Alertés par une série d'appels, les policiers de La Louvière, alors en fin de service de nuit, comprennent immédiatement la gravité de la situation. On leur parle d'un carnage, d'un véhicule en fuite, une BMW noire. Certains évoquent même un attentat terroriste. Des renforts sont rapidement sollicités, tant auprès de la police fédérale que des zones voisines.
Une première équipe arrive sur les lieux à 05h19. D'autres équipes convergent vers la rue Aubry, où la voiture a été localisée. Sur place, les policiers identifient Paolo Falzone à proximité immédiate du véhicule, tandis qu'Antonino Falzone se tient de l'autre côté de la chaussée.
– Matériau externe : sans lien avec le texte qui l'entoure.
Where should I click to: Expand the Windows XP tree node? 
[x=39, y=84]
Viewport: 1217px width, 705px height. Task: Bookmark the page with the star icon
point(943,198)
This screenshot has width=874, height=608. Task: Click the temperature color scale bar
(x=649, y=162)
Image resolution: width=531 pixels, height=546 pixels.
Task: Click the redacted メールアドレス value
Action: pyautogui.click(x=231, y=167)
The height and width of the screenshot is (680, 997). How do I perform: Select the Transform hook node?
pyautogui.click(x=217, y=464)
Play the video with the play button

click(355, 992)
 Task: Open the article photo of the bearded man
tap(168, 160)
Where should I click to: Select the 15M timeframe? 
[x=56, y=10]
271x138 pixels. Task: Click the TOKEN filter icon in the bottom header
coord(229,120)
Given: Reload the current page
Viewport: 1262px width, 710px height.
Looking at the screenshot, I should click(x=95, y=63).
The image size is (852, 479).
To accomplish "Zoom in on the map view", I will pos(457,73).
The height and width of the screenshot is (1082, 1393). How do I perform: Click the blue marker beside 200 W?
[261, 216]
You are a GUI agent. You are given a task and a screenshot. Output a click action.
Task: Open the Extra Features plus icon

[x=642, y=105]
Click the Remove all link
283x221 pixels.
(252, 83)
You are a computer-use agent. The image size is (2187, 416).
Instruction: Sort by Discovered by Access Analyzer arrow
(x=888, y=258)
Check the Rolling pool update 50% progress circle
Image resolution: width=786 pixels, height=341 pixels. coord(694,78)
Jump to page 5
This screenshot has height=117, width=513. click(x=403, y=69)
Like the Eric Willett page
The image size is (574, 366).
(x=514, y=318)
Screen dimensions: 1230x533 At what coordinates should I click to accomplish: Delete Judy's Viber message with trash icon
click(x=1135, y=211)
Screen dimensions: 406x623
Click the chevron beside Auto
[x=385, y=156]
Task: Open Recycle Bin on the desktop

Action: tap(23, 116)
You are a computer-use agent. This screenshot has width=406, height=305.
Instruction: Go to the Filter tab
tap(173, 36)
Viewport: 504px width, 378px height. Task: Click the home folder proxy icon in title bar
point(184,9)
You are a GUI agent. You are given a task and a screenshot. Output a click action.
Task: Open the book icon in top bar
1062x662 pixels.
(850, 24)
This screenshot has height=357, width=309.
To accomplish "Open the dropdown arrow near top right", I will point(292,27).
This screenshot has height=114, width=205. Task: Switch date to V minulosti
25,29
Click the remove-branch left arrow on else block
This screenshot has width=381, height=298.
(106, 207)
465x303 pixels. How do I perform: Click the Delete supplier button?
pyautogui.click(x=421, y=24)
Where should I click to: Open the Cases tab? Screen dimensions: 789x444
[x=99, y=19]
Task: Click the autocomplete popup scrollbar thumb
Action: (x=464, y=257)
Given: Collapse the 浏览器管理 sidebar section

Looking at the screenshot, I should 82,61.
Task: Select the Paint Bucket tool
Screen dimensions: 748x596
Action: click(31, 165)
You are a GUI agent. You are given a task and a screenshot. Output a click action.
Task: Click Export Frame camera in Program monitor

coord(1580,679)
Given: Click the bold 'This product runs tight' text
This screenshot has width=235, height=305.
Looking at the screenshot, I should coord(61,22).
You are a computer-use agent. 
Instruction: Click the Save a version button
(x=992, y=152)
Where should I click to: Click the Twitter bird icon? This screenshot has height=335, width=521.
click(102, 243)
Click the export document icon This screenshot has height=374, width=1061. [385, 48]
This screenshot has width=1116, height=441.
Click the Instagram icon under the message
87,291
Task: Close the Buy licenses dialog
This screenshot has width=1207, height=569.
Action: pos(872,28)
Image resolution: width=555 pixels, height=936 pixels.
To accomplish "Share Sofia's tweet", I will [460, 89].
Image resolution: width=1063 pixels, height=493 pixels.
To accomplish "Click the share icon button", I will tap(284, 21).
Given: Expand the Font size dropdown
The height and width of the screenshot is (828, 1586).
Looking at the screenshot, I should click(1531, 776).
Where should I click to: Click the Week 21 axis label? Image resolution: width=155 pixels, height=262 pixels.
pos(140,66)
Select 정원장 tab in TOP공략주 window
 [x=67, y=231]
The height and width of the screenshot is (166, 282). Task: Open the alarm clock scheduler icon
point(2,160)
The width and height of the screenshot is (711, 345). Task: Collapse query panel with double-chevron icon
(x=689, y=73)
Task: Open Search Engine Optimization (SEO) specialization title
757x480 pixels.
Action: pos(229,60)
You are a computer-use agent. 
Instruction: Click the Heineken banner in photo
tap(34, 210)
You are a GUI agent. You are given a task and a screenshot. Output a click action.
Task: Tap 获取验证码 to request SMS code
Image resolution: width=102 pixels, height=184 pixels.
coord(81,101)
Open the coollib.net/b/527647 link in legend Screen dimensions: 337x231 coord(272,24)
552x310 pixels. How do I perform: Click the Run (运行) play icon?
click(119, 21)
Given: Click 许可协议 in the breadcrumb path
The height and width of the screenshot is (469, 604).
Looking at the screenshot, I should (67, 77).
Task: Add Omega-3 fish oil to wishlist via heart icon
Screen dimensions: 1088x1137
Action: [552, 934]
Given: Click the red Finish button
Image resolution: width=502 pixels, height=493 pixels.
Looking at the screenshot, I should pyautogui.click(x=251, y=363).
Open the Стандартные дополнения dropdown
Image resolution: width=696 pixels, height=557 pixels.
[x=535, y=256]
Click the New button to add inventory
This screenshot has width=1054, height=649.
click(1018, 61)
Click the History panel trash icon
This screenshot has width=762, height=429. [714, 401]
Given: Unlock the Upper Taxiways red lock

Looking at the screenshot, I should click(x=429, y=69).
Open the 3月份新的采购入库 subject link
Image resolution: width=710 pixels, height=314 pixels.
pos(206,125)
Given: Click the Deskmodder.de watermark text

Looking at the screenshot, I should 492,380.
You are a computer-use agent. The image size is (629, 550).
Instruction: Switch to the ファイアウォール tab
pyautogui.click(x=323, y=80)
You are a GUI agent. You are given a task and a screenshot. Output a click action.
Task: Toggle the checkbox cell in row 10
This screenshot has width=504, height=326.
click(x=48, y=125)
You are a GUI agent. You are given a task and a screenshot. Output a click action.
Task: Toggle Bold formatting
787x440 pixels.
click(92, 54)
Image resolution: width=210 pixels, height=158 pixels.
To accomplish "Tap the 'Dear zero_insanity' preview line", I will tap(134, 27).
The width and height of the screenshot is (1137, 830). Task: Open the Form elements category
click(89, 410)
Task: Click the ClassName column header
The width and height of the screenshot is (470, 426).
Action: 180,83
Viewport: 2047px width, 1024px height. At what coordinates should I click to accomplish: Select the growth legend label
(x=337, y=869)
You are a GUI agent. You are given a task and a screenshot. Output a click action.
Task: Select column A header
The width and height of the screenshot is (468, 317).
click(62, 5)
"Paolo était au téléphone avec sa mère et lui disait qu'il avait fait une connerie, qu'il avait tué des gens. Il semblait absent. Mon collègue a dû hausser le ton pour qu'il raccroche", a relaté un policier. Selon ce dernier, l'accusé a reconnu être le conducteur et avoir pris la fuite "par peur". Toujours selon ce témoignage, Paolo Falzone aurait ensuite demandé aux policiers de l'abattre.
Les premières constatations sur place sont particulièrement éprouvantes pour les intervenants. Deux victimes sont retrouvées sur le capot et à travers le pare-brise du véhicule. Une femme, grièvement blessée mais encore consciente, parvient à échanger quelques mots avec une policière, indiquant se prénommer "Fifa".
Les deux suspects sont rapidement interpellés et menottés, tandis qu'un périmètre de sécurité judiciaire est mis en place. Peu après, le père de Paolo Falzone arrive sur les lieux dans un état de grande agitation. Selon un témoignage, un policier a dû brandir une matraque télescopique pour l'empêcher de franchir le dispositif.
Selon les policiers, il s'inquiétait de l'auto et non pas de son fils. Ce dernier et son ami n'ont jamais parlé des victimes, s'étant endormis dans le véhicule de police.